Alone in her own cabin, Carla Toscanini had also been thinking about the death of a child. But her Giorgio had died at the age of six, not in adulthood. Diphtheria had choked the innocent life out of him before he could even open his wings.

She had been four years married when she’d had Giorgio. Not yet twenty-three. And Arturo was already unfaithful to her.
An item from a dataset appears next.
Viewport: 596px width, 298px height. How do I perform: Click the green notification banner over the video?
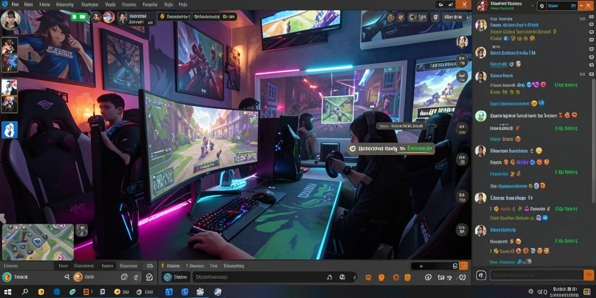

She had discovered it through his carelessness, his arrogance. He had been receiving the woman’s love letters under a clownish assumed name at the local post office. It hadn’t taken Carla long to identify the woman: Rosina Storchio, the handsome young soprano whose vivid personality was propelling her to operatic stardom at that time.

But Arturo had not been interested in Rosina Storchio’s larynx. His interests had been in another organ altogether. The letters made that clear. Carla had confronted him with his treachery, screaming. It was a scene to be repeated many times over the course of their marriage, but this had been the first time, and she’d had a lot to learn. She’d still thought she could stop him.

Raging, she’d scoured every post office for miles around, hunting down his illicit correspondence. He’d simply used other anagrams of his name, even more clownish (Icinio Artú-Rostan and the like). She’d stood like an idiot, burning with humiliation, at the post restante counters, rifling through other peoples’ mail, looking for Storchio’s huge, extravagant calligraphy on the envelopes, while the postmasters watched her in mingled pity and scorn. It had been impossible to track down all Arturo’s aliases. She had followed his footsteps, dogged him for weeks. He had given her the slip every time.